Why Drag Race season 15 is the show’s most important yet
Forget issues with editing, squashed running times or bitter cast feuds: RuPaul’s Drag Race season 15 has transcended all the drama to remind us all why now, more than ever, the world needs this show.
The general reception to a regular US edition of Drag Race has become more lukewarm as the franchise has grown: The days of one season per year and one All Stars season every four are long behind us, and complaints of over-saturation abound, particularly concerning the number of international series.
Queens from most, if not all, recent seasons have to fight for their lives on social media should they say something that a “has-been twink” (Mistress Isabelle Brooks’ words, not ours) deems unacceptable. Dodgy judging choices and challenges inch fans ever closer to turning off for good and sometimes the programme is just too predictable (the top four this time round could be pretty accurately guessed after the first few episodes).

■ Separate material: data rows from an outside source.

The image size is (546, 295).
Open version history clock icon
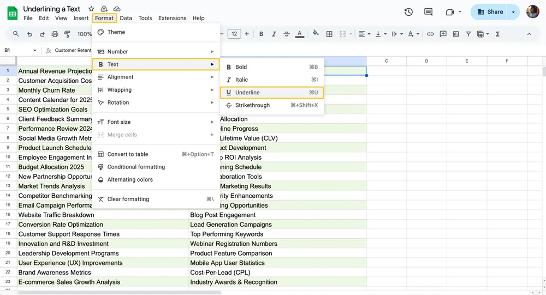click(x=408, y=12)
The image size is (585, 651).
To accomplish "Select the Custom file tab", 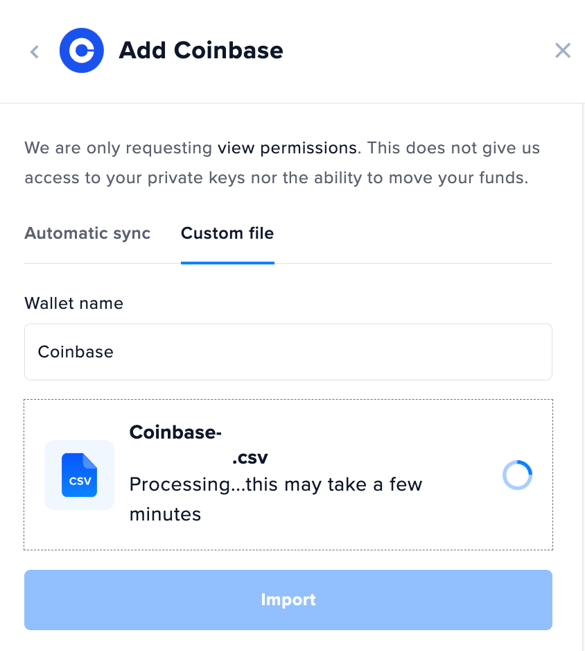I will 227,233.
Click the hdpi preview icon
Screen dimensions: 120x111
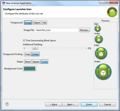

And yet, despite all that and more, the show continues to be a vital beacon of visibility almost a decade and a half after it first aired.
There has never been a more timely period of the zeitgeist for Drag Race to have a top four that contains an unapologetically confident Black queen, a “big girl” whose personality level is matched only by her talent, a Filipino-Japanese-Puerto Rican-German bombshell and, perhaps most crucially, Sasha Colby.
It’s not exactly groundbreaking news to state that this is not a great time to be a trans person, or a drag artist. As someone who is both, the impact it would have were Colby to be crowned season 15’s winner cannot be overstated.
Imagine what that could do for a trans child living in one of the many states currently passing anti-trans bills, making it difficult for them to access gender-affirming healthcare? To simply see that there is someone on TV like them, succeeding because of who she is, not in spite of it.
Colby has, for want of a better phrase, peed all over the competition. To see her celebrated in the way she has been is as much a political statement as it is an objective assessment of charisma, uniqueness, nerve and talent – and that’s something that even a 40-minute runtime could dampen.
Of course, the same can be said for Luxx Noir London, Mistress Isabelle Brooks and Anetra. It’s rare that a queen such as Luxx, a child of the Drag Race generation with a personality beyond that, has appeared on the show with such confidence and self-assuredness. Her season-long rivalry with perennially “robbed” queen Loosey LaDuca was not a particularly fun watch – it was certainly no “party city” or “Valentina, your smile is beautiful” – but it was a litmus test to reveal how the general public might have reacted had the roles been reversed. It’s doubtful that a confident young white queen would have received the same amount of backlash that Luxx did.
Every one of the top four has held a mirror up to some facet of a problem facing society today. Anetra’s discussion about broken families and the complications of mixed heritage will resonate with so many viewers, and Mistress’s tale of finding family within the queer community after being exiled by her biological one is, unfortunately, still being mirrored all over the world.
Drag Race as a show has historically had a hit-and-miss track record with reading the room, but it’s not just the contestants that bring these important topics to the table: The Rusical episode, in which queens performed a Footloose-inspired, Kevin Bacon-approved tale of a town that banned drag, somehow managed to land around the same time that Tennessee passed its own draconian drag ban.
Just a week later, a makeover episode for teachers dedicated to creating a safe environment for queer kids aired just before Kansas’s hideous anti-trans bill that will possibly permit “genital inspections” of children in schools.
Outside the show, Drag Race alumni have been some of the most vocal celebrities when it comes to drawing public attention to the rising tide of anti-LGBTQ+ hate: Jinkx Monsoon, BenDeLaCreme, Sasha Velour and others have taken to the airwaves and continued to make an impact with the platform given to them by the show. And, thank heavens, the usually averse-to-addressing-controversy RuPaul even stepped up to the plate to urge fans to help “get these stunt queens out of office”.
All in all, RuPaul’s Drag Race season 15 is the show’s most important season yet – if not by virtue of its production, then by the state of the world that has watched it.
The finale of RuPaul’s Drag Race season 15 airs on Friday 14 April on MTV in the US and will be available to watch on Wow Presents Plus from 2am the following day in the UK.